● WORK TO COMPLETE
When "resolution" occurs in a line of the material, copy that line.

DATA TO USE Block Start

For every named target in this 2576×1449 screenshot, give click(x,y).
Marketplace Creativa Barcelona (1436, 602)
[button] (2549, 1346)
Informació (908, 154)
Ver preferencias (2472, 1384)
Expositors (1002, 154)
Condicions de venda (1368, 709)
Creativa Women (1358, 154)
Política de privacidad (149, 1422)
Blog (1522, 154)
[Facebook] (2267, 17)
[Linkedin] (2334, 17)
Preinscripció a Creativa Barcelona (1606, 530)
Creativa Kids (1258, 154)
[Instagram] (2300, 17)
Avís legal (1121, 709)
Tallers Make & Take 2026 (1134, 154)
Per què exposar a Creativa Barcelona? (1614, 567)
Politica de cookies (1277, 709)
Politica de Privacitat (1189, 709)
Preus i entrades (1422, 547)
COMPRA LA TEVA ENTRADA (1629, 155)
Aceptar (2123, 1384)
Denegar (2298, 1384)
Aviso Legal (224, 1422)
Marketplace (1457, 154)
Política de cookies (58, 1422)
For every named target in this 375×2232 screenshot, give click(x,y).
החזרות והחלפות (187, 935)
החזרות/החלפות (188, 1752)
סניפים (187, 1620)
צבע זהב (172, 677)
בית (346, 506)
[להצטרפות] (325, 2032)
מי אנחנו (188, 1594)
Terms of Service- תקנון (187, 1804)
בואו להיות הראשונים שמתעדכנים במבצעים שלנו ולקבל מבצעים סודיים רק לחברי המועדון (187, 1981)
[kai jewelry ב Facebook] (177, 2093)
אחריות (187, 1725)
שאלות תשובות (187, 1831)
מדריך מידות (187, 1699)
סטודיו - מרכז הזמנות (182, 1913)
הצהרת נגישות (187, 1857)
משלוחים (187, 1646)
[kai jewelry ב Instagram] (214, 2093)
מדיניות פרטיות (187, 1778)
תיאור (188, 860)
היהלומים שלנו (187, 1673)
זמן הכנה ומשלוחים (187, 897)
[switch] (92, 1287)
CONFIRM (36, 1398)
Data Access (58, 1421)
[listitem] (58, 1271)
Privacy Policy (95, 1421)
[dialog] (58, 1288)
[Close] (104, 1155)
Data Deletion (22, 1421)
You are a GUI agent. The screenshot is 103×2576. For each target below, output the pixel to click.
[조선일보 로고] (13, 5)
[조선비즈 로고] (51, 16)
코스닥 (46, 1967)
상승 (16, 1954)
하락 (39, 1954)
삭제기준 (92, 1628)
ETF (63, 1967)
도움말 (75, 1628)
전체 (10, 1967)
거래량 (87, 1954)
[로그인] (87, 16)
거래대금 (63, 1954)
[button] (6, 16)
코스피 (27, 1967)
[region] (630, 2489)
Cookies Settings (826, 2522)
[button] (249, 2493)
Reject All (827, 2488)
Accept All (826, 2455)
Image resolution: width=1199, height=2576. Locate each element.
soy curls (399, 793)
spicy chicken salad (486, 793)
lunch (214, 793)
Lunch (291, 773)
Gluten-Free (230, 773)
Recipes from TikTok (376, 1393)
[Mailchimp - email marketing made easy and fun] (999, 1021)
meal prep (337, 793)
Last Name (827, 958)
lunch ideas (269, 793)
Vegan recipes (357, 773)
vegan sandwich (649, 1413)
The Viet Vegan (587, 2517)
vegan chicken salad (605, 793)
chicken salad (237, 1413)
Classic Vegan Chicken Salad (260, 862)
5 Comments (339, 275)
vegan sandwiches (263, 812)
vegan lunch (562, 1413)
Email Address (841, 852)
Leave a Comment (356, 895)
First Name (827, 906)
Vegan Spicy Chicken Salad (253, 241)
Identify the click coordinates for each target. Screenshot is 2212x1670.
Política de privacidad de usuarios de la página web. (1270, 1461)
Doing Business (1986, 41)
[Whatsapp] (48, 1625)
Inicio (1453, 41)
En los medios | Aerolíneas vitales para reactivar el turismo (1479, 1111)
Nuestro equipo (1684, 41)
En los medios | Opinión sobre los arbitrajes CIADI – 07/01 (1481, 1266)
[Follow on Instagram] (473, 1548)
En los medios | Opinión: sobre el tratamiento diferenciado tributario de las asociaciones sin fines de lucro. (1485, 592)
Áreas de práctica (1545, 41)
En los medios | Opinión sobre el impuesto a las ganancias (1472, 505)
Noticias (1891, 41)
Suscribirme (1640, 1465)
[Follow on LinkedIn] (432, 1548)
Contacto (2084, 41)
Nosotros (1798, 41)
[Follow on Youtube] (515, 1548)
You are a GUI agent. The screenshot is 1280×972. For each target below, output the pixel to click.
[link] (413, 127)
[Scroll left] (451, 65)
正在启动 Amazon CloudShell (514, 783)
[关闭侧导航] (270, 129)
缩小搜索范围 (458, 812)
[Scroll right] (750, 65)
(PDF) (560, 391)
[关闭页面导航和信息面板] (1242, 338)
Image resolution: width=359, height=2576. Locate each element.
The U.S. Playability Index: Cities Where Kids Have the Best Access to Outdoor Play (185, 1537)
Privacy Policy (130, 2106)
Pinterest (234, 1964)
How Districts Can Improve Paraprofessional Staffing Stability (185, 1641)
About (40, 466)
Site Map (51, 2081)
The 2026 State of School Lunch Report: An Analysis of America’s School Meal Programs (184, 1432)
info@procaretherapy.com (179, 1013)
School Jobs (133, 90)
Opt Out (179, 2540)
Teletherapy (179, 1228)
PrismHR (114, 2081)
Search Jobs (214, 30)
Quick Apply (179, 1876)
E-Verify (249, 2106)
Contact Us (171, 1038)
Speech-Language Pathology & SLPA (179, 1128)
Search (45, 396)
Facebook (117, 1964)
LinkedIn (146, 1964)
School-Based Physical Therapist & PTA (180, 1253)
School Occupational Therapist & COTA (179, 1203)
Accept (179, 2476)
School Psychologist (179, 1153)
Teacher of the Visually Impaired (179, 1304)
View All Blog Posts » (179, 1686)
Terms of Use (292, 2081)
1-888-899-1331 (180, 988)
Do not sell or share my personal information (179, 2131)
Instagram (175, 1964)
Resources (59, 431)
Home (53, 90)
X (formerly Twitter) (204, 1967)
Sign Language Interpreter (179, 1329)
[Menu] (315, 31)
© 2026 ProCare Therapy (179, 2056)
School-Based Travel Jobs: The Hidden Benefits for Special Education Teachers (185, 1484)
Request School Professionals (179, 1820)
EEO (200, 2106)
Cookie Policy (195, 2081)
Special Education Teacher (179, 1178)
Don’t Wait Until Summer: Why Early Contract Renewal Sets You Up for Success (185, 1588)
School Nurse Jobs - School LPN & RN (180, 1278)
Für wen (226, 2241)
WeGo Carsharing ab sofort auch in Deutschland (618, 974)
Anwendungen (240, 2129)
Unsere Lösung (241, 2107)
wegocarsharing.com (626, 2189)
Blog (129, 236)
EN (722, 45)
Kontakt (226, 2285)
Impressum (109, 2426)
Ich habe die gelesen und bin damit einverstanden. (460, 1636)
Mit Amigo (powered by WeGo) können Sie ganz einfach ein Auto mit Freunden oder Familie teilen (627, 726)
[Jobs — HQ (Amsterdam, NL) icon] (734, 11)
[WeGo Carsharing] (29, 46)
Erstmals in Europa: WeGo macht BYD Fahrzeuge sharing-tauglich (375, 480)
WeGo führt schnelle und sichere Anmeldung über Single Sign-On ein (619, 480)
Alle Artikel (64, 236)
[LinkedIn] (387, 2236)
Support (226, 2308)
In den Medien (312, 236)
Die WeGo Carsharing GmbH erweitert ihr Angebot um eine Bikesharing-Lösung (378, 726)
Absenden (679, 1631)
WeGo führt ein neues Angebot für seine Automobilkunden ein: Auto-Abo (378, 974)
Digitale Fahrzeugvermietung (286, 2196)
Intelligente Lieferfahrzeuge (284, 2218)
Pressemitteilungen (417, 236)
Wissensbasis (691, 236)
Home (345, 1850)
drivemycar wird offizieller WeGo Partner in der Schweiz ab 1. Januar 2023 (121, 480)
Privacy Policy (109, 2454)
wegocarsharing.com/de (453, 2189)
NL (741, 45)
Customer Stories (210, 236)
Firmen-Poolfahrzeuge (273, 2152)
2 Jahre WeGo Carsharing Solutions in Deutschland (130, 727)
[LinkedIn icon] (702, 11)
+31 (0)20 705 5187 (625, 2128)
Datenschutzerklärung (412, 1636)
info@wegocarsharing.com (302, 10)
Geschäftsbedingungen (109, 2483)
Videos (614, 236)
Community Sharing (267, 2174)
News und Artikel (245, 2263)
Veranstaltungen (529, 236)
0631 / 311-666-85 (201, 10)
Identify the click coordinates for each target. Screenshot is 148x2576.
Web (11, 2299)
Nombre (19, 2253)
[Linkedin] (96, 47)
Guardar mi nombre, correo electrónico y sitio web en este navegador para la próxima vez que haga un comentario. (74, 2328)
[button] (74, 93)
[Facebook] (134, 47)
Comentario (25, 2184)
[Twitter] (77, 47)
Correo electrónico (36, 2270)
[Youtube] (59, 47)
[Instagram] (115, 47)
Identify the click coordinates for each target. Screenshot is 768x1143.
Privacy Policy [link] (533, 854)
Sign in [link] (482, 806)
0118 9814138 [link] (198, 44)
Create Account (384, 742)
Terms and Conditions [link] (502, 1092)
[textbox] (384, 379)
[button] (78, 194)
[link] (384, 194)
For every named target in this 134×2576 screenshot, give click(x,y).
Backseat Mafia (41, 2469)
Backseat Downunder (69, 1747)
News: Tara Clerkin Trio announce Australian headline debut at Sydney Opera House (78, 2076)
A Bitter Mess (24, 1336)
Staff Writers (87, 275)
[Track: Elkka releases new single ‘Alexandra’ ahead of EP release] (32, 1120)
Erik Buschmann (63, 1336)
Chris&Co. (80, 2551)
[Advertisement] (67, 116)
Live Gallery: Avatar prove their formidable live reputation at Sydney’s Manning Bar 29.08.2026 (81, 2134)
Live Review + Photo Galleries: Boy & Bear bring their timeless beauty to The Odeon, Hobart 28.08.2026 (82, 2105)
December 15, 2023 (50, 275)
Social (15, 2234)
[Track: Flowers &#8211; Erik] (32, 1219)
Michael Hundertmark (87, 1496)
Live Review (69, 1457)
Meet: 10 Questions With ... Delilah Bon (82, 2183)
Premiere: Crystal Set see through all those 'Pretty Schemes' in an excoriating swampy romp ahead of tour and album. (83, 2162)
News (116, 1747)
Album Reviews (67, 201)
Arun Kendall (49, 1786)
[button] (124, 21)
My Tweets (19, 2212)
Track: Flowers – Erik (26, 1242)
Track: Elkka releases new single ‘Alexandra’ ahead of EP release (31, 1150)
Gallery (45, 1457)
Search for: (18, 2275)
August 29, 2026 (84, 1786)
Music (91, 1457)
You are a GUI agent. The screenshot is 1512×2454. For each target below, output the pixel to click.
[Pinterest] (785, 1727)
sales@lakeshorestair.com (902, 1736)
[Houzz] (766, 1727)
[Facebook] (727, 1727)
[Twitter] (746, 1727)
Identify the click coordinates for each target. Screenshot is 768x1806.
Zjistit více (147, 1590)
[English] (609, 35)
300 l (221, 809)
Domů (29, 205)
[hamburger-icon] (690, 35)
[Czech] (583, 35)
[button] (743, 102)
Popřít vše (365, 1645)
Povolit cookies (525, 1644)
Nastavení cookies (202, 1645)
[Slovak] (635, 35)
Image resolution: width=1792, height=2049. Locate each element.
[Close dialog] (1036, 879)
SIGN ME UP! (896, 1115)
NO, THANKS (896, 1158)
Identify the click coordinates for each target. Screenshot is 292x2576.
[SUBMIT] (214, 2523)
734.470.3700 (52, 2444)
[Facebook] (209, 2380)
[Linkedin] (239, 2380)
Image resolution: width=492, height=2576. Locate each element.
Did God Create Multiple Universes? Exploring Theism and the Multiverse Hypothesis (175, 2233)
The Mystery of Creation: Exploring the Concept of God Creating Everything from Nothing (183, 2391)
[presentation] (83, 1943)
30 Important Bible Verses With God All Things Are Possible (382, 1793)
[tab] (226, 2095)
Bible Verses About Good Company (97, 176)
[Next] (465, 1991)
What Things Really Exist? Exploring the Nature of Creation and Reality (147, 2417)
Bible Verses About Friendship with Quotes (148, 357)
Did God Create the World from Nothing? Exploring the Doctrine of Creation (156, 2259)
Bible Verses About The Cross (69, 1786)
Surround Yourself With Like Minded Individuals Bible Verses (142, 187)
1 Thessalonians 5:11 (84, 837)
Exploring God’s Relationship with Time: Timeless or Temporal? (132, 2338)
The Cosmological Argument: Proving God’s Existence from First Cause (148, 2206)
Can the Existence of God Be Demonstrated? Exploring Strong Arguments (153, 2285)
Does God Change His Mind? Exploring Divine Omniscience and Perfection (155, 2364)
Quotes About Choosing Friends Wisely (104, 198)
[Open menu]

DATA TO USE Block End

● EXERCISE RESULT
Image resolution: width=1199, height=2576. Locate each element.
Image resolution: width=359, height=2576. Locate each element.
Image resolution: width=1792, height=2049. Locate each element.
Image resolution: width=492, height=2576. Locate each element.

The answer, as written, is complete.